• _Work to be completed_:
Revise the listing below by changing every "dropdown" to "drop-down" and leaving all other text as it is.
• • • • • • •
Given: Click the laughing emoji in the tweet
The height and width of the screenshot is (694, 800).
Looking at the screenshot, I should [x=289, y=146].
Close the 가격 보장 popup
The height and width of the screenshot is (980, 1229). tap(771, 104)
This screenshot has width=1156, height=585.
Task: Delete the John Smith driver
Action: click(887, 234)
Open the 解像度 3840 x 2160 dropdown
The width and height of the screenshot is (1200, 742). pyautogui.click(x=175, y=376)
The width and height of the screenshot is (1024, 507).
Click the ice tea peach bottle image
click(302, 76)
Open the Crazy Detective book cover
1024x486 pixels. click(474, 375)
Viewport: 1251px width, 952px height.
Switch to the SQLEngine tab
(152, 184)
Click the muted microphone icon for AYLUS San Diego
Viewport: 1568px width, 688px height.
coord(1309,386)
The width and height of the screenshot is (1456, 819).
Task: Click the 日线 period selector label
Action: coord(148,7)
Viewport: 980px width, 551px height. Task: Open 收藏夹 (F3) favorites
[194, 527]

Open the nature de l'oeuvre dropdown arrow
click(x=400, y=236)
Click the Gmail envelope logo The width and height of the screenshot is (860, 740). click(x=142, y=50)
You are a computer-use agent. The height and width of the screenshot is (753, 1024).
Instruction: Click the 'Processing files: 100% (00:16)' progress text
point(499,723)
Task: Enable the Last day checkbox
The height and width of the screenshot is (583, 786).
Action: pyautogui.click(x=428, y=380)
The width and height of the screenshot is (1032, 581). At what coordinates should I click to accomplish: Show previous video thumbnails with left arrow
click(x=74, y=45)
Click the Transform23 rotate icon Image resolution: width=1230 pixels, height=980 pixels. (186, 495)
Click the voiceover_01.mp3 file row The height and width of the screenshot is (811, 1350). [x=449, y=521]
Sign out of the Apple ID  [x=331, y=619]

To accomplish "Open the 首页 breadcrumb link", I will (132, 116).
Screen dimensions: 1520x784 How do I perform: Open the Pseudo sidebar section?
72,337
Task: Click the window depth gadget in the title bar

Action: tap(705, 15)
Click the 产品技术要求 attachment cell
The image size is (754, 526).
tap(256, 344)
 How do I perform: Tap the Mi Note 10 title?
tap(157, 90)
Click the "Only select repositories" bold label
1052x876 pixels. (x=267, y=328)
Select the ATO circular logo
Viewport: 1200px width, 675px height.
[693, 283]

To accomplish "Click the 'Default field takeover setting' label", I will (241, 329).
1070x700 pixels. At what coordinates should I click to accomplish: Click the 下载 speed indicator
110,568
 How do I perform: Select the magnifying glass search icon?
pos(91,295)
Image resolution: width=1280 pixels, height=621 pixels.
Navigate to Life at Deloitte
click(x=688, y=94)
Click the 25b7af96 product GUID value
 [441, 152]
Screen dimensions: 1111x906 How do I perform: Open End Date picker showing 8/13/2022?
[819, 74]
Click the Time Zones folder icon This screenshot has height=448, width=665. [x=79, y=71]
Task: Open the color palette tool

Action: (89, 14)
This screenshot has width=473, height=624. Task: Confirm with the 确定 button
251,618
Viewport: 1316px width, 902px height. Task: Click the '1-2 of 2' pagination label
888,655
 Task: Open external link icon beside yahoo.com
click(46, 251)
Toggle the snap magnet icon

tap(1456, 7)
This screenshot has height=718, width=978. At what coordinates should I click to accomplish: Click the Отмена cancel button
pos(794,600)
• • • • • • •
• _Reply to the task_:
Given: Click the laughing emoji in the tweet
The height and width of the screenshot is (694, 800).
Looking at the screenshot, I should [x=289, y=146].
Close the 가격 보장 popup
The height and width of the screenshot is (980, 1229). tap(771, 104)
This screenshot has width=1156, height=585.
Task: Delete the John Smith driver
Action: click(887, 234)
Open the 解像度 3840 x 2160 drop-down
The width and height of the screenshot is (1200, 742). pyautogui.click(x=175, y=376)
The width and height of the screenshot is (1024, 507).
Click the ice tea peach bottle image
click(302, 76)
Open the Crazy Detective book cover
1024x486 pixels. click(474, 375)
Viewport: 1251px width, 952px height.
Switch to the SQLEngine tab
(152, 184)
Click the muted microphone icon for AYLUS San Diego
Viewport: 1568px width, 688px height.
coord(1309,386)
The width and height of the screenshot is (1456, 819).
Task: Click the 日线 period selector label
Action: coord(148,7)
Viewport: 980px width, 551px height. Task: Open 收藏夹 (F3) favorites
[194, 527]

Open the nature de l'oeuvre drop-down arrow
click(x=400, y=236)
Click the Gmail envelope logo The width and height of the screenshot is (860, 740). click(x=142, y=50)
You are a computer-use agent. The height and width of the screenshot is (753, 1024).
Instruction: Click the 'Processing files: 100% (00:16)' progress text
point(499,723)
Task: Enable the Last day checkbox
The height and width of the screenshot is (583, 786).
Action: pyautogui.click(x=428, y=380)
The width and height of the screenshot is (1032, 581). At what coordinates should I click to accomplish: Show previous video thumbnails with left arrow
click(x=74, y=45)
Click the Transform23 rotate icon Image resolution: width=1230 pixels, height=980 pixels. (186, 495)
Click the voiceover_01.mp3 file row The height and width of the screenshot is (811, 1350). [x=449, y=521]
Sign out of the Apple ID  [x=331, y=619]

To accomplish "Open the 首页 breadcrumb link", I will (132, 116).
Screen dimensions: 1520x784 How do I perform: Open the Pseudo sidebar section?
72,337
Task: Click the window depth gadget in the title bar

Action: tap(705, 15)
Click the 产品技术要求 attachment cell
The image size is (754, 526).
tap(256, 344)
 How do I perform: Tap the Mi Note 10 title?
tap(157, 90)
Click the "Only select repositories" bold label
1052x876 pixels. (x=267, y=328)
Select the ATO circular logo
Viewport: 1200px width, 675px height.
[693, 283]

To accomplish "Click the 'Default field takeover setting' label", I will (241, 329).
1070x700 pixels. At what coordinates should I click to accomplish: Click the 下载 speed indicator
110,568
 How do I perform: Select the magnifying glass search icon?
pos(91,295)
Image resolution: width=1280 pixels, height=621 pixels.
Navigate to Life at Deloitte
click(x=688, y=94)
Click the 25b7af96 product GUID value
 [441, 152]
Screen dimensions: 1111x906 How do I perform: Open End Date picker showing 8/13/2022?
[819, 74]
Click the Time Zones folder icon This screenshot has height=448, width=665. [x=79, y=71]
Task: Open the color palette tool

Action: (89, 14)
This screenshot has width=473, height=624. Task: Confirm with the 确定 button
251,618
Viewport: 1316px width, 902px height. Task: Click the '1-2 of 2' pagination label
888,655
 Task: Open external link icon beside yahoo.com
click(46, 251)
Toggle the snap magnet icon

tap(1456, 7)
This screenshot has height=718, width=978. At what coordinates should I click to accomplish: Click the Отмена cancel button
pos(794,600)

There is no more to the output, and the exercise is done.